(Saved entries)
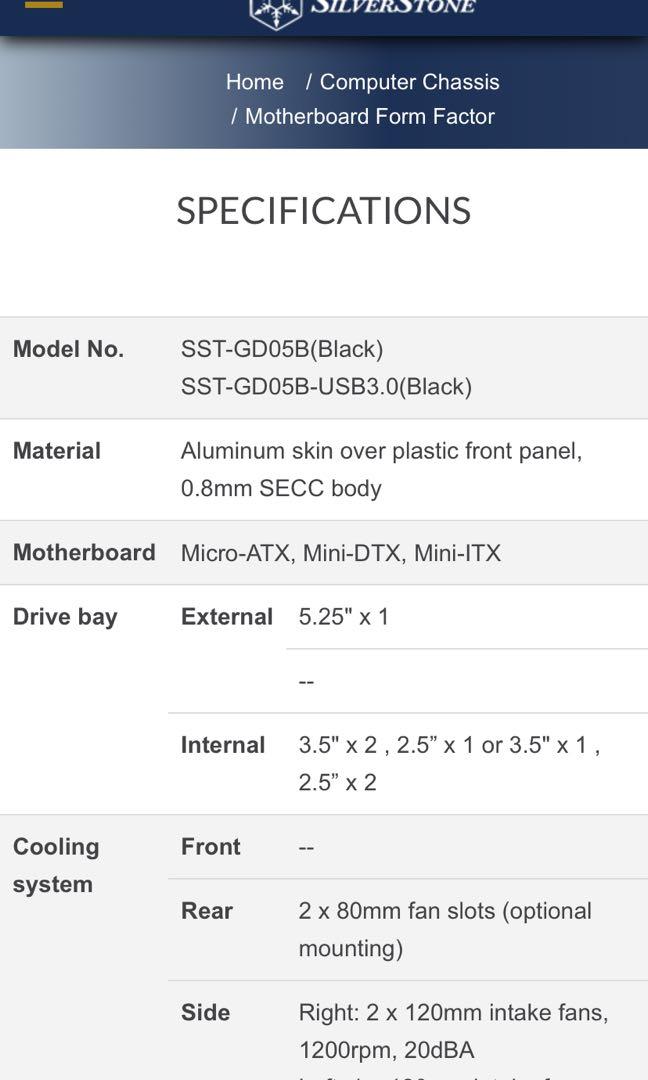
Task: Click the Motherboard row label
Action: tap(84, 552)
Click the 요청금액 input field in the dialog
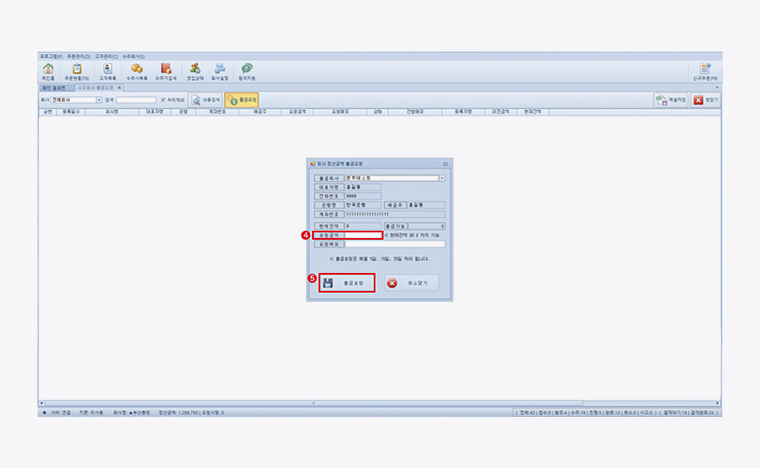 tap(363, 235)
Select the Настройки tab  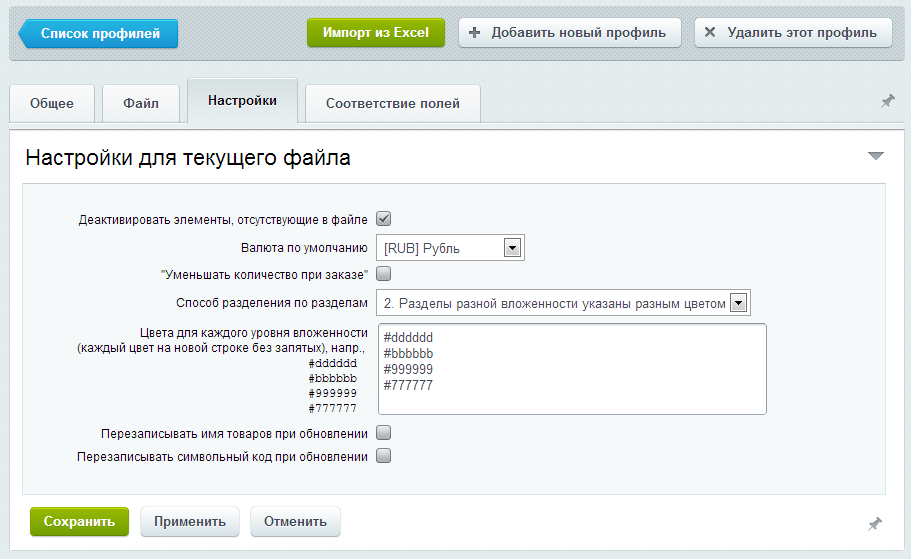coord(242,101)
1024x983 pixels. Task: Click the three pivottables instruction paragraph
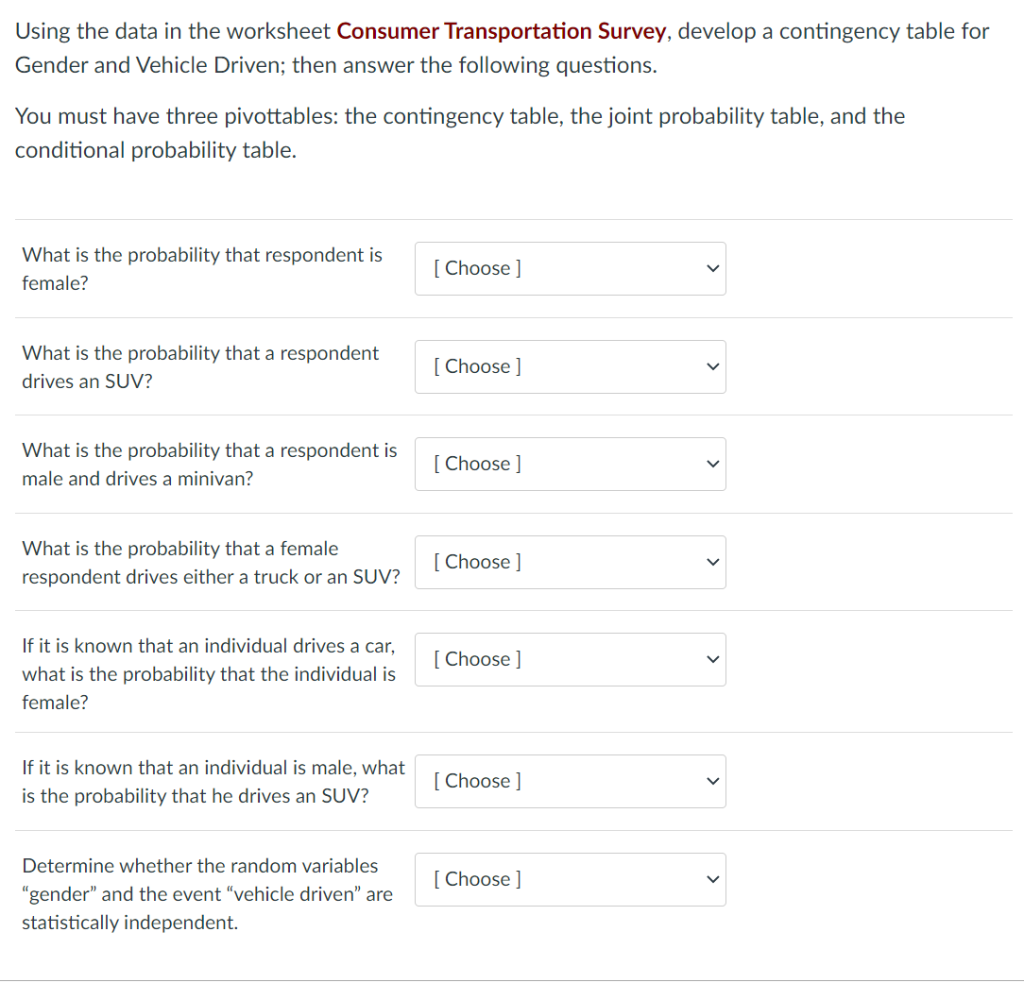pos(460,133)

Exercise aim: If the records contain pictures, skip them, and transcribe exactly every line from the one with "1024x983 pixels. Task: Click" through the last line.

Answer to the exercise:
1024x983 pixels. Task: Click the three pivottables instruction paragraph
pos(460,133)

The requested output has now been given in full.